The Seventh Circuit delivered that message on February 13 when it affirmed the dismissal of claims brought by three Illinois school employees who refused both COVID-19 vaccination and weekly testing during the pandemic.
The case centered on what happened after Governor J.B. Pritzker issued an executive order in September 2021 requiring school personnel to either get vaccinated or submit to weekly testing. Amanda Humphreys, Latosha Bowlin, and Nicole Potthast all worked at different school districts and all sought religious exemptions from the vaccine requirement.
Their employers offered weekly testing as an accommodation. But all three refused that option too. Humphreys was suspended without pay and later terminated from North Mac CUSD No. 34. Bowlin was fired from Judah Christian School. Potthast was suspended without pay from Staunton CUSD No. 6.
The employees sued in November 2022, arguing their employers violated federal civil rights law by discriminating against them based on religion. They claimed the testing requirement violated their "moral consciences" because they should not have to submit to health care procedures they did not believe were medically necessary.
They also said their consciences prevented them from participating in workplace procedures that discriminate between employees based on health care choices. Instead of testing, they offered to self-monitor for symptoms, wear masks when appropriate, and voluntarily report potential symptoms.
The district court was not persuaded and dismissed the case. The employees appealed, but the Seventh Circuit agreed with the lower court.
Writing for the panel, Circuit Judge Lee explained that employees seeking religious accommodations must identify specific religious beliefs, practices, or observances that a workplace requirement would violate. The problem here was that the employees never connected their objection to testing with any particular religious belief.
The court pointed to a recent similar case where an employee opposed testing but could not cite any religious teaching against it or explain how testing interfered with religious practice. General objections based on personal medical autonomy or moral discomfort simply do not qualify for protection under federal employment discrimination law.
The court also rejected the argument that being treated differently from other employees through an accommodation somehow violated the employees' religion. That logic would allow anyone to refuse any accommodation simply because it creates different treatment, which makes no sense given that accommodations by definition involve differential treatment.
Even if the employees had properly identified a religious objection, the court said, their requested accommodation would have failed anyway. What they wanted was exemption from both vaccination and testing, but the governor's order required one or the other with no additional options. Executive orders carry the force of law, the court noted, and allowing the employees to work without complying would have forced the schools to break the law.

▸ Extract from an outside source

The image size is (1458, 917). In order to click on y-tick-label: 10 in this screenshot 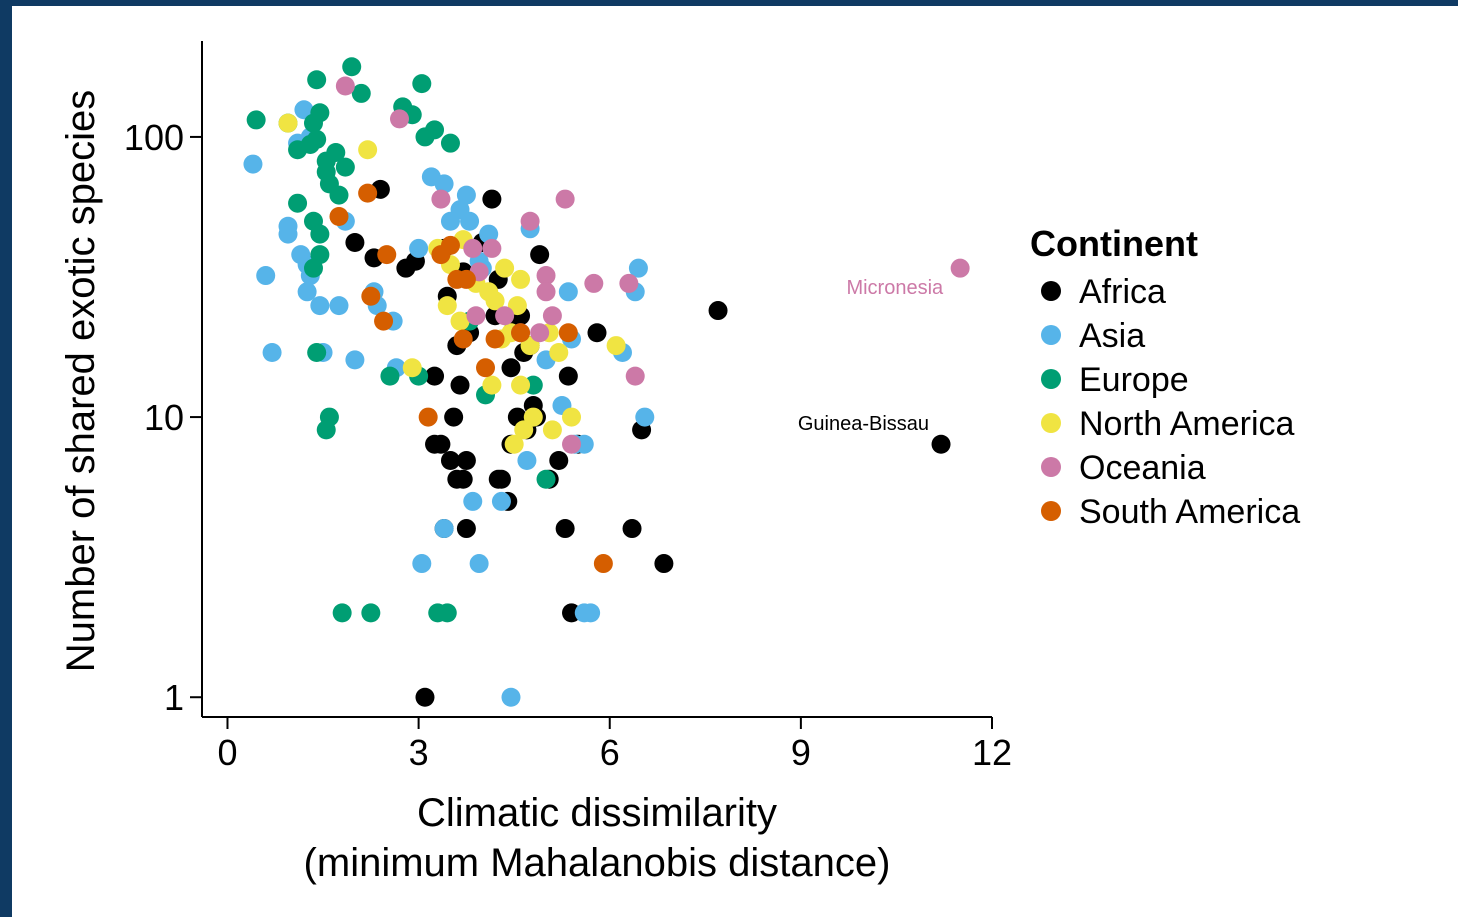, I will do `click(164, 418)`.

That crosses the line into what employment law calls undue hardship. Every federal appeals court to address the question has held that employers do not have to accommodate religious beliefs if doing so would require violating federal or state law.

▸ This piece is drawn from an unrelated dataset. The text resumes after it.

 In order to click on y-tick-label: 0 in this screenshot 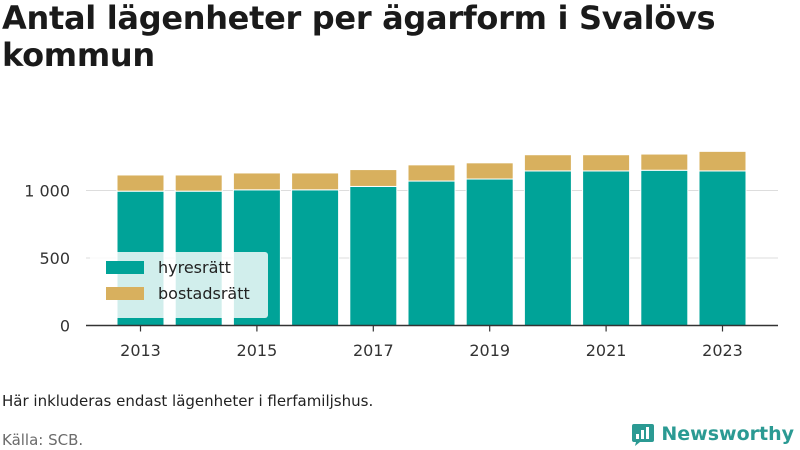, I will do `click(65, 326)`.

The decision offers important guidance for human resources professionals navigating religious accommodation requests. The takeaway is clear: employees need to do more than invoke religion or conscience. They must explain what specific belief or practice is at stake and how the workplace requirement conflicts with it.

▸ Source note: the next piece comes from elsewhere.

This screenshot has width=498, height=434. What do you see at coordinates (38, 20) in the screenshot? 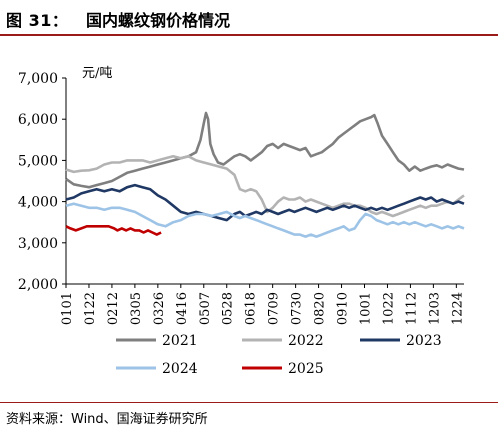
I see `figure-label: 图 31：` at bounding box center [38, 20].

The ruling also confirms that reasonable accommodation does not mean giving employees whatever arrangement they prefer. Once an employer offers an alternative that eliminates the conflict between work requirements and religious practice, the legal obligation is satisfied.
For organizations implementing government-mandated policies, the case provides reassurance that accommodations cannot require legal violations, even when employees frame their objections in religious terms.